1. ¹Laboratory of Molecular Genetics of Hematopoietic Stem Cells, Institute of Research in Immunology and Cancer, University of Montreal, Montreal, Quebec, Canada
2. ²Department of Experimental Medicine, McGill University, Montreal, Quebec, Canada
3. ³Department of Developmental Biology, Stanford University, Stanford, USA
4. ⁴Department of Medicine and Division of Hematology, Hospital Maisonneuve-Rosemont, Montreal, Quebec, Canada

Correspondence: G Sauvageau, IRIC-Institute of Research in Immunology and Cancer, University of Montreal, C.P. 6128, Downtown Station, Montreal, Quebec, Canada H3C 3J7. E-mail: guy.sauvageau@umontreal.ca

Abstract

Stem cells have acquired a golden glow in the past few years as they represent possible tools for reversing the damage wreak on organs. These cells are found not only in major regenerative tissues, such as the epithelia, blood and testes, but also in 'static tissues', such as the nervous system and liver, where they play a central role in tissue growth and maintenance. The mechanism by which stem cells maintain populations of highly differentiated, short-lived cells seems to involve a critical balance between alternate fates: daughter cells either maintain stem cell identity or initiate differentiation. Recent studies in lower organisms have unveiled the regulatory mechanisms of asymmetric stem cell divisions.

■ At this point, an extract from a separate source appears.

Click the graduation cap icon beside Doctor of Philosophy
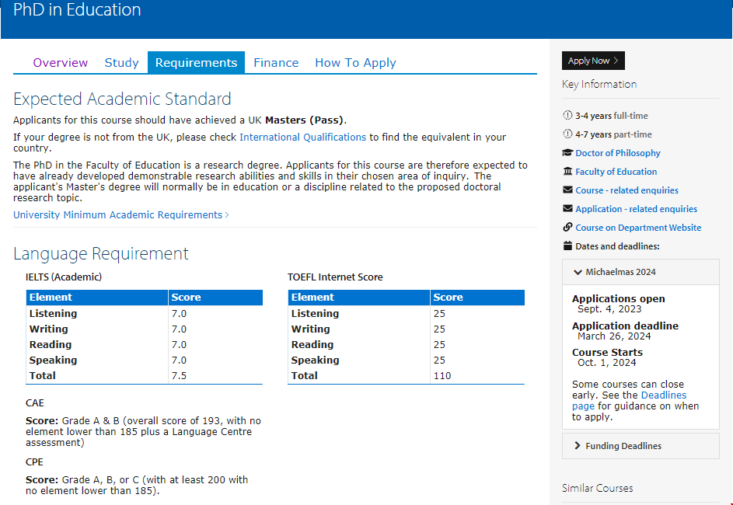Viewport: 733px width, 505px height. click(567, 153)
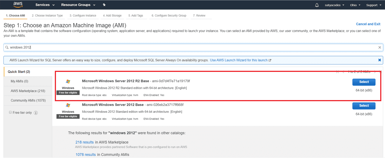Click the Free tier only info icon

36,113
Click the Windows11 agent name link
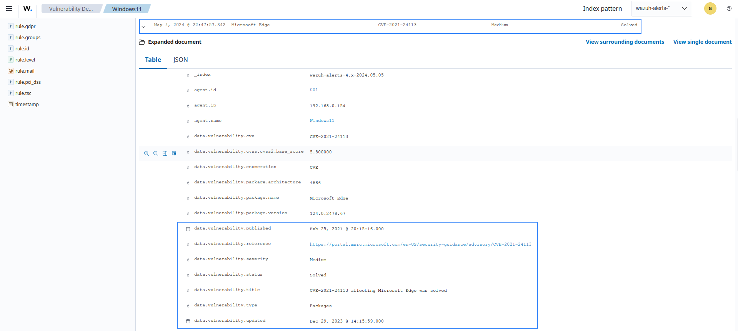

In these models, the surrounding environment likely provides key instructive signals for the cells to choose one fate over another. Our understanding now extends to the intrinsic mechanisms of cell polarity that influence asymmetrical stem cell divisions. This article focuses on the genetic determinants of asymmetric stem cell divisions in lower organisms as a model for studying the process of self-renewal of mammalian hematopoietic stem cells.